Snapshot: Developments in U.S. debt talks
WASHINGTON (Reuters) - Here is what is happening on Sunday as lawmakers try to close in on a deal to raise the $14.3 trillion U.S. debt limit by August 2 and avoid a credit default:
* U.S. House of Representatives Speaker John Boehner tells Fox News Sunday that House Republicans are prepared to push through their own deficit reduction package if congressional leaders fail to produce a bipartisan plan by Sunday afternoon. That would be just hours before financial markets open in Asia. With time running out, the Democratic-led Senate might have no choice but to accept what the Republican-led House passes this week.
* White House Chief of Staff Bill Daley tells NBC's "Meet the Press" that any short-term deal to raise the debt limit would harm the economy because financial markets and business leaders would not have the certainty they need to make investment decisions.
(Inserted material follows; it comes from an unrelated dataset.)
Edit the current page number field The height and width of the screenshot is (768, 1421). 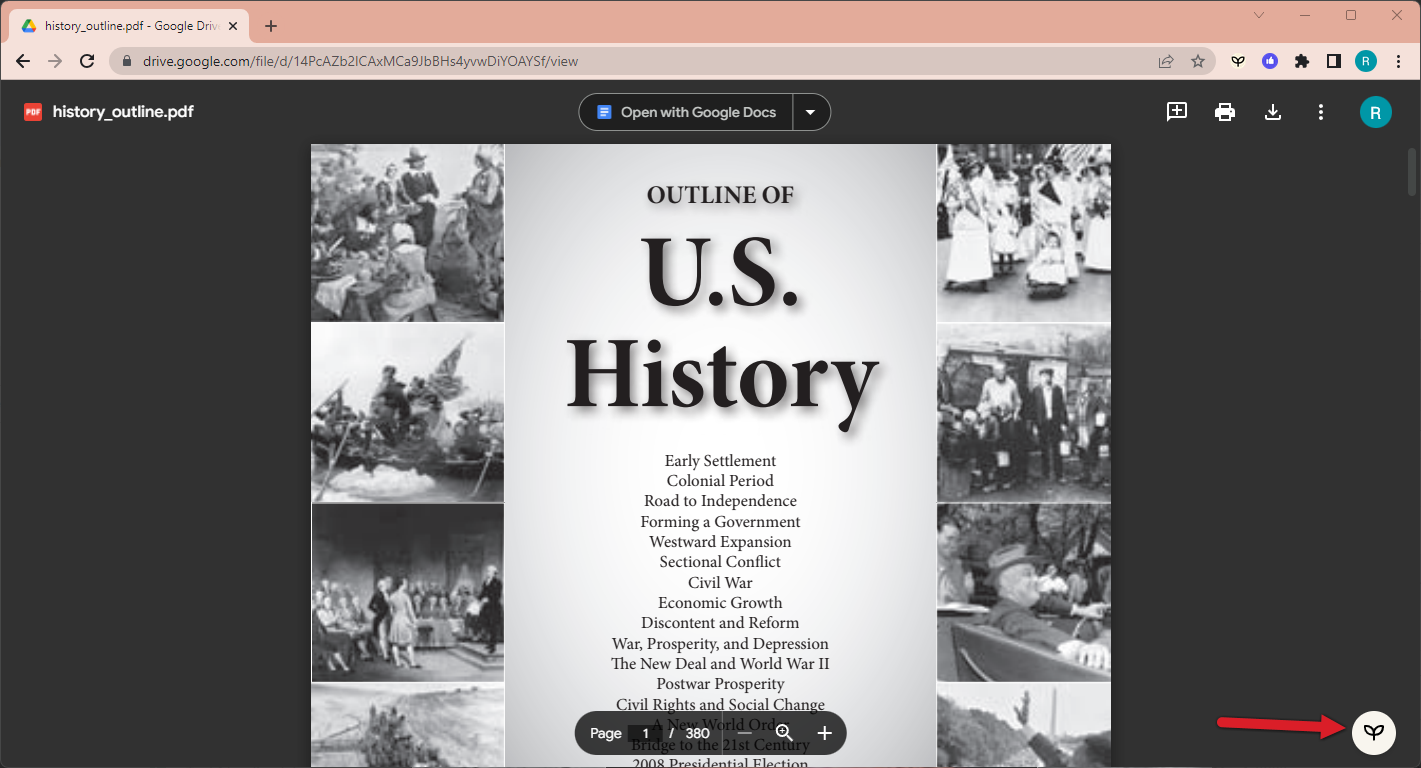(x=646, y=733)
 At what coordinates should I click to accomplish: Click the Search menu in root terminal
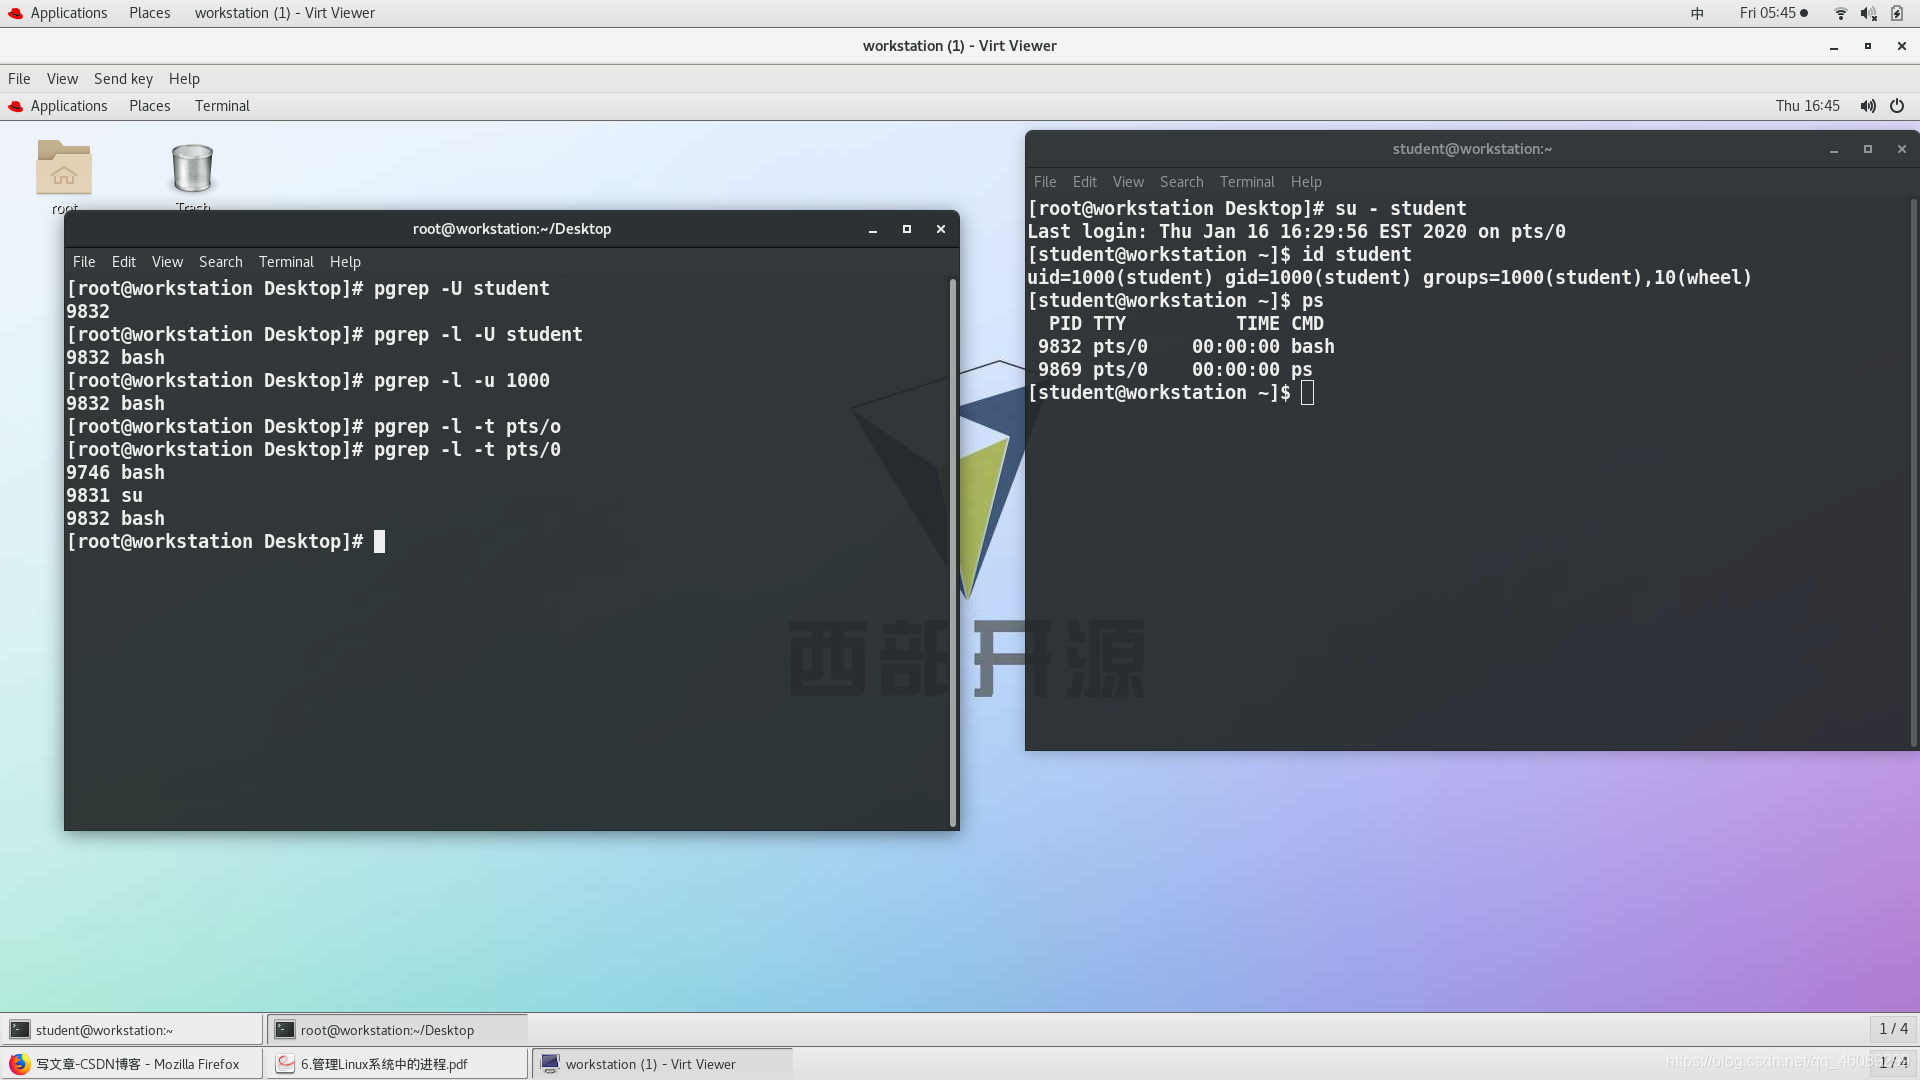pyautogui.click(x=220, y=260)
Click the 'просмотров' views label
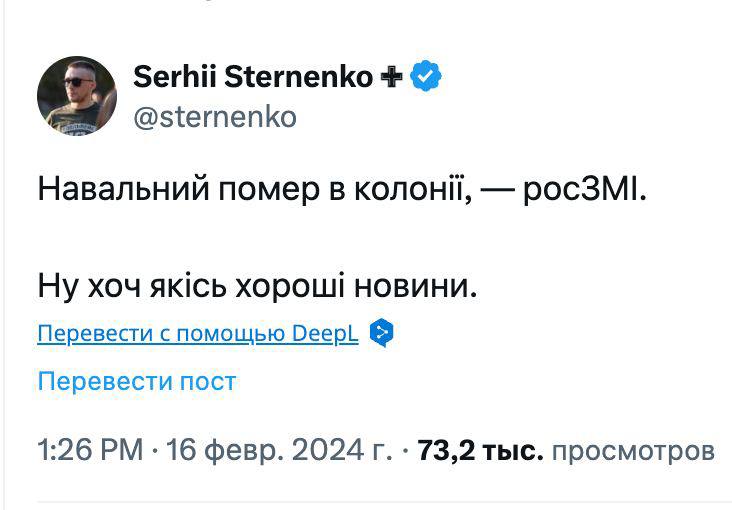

Democrats want a debt limit extension through the 2012 presidential election year.
* Treasury Secretary Timothy Geithner tells CNN's "State of the Union" that it is important to remove the threat of default for at least the next 18 months.
* Senator Tom Coburn, who has shown a greater willingness to compromise on tax increases than many of his fellow Republicans, tells NBC's "Meet the Press" he sees only a short-term debt extension passing Congress and that President Barack Obama, who objects to a short-term deal, will have no choice but to sign it.
* Congressional leaders are expected to continue negotiations on Sunday. Republicans are pushing a two-step plan that would raise the debt ceiling and cut deficits. The first step would provide a downpayment on spending cuts and provide the government with enough borrowing authority to get through the rest of the year while lawmakers work on additional deficit reduction.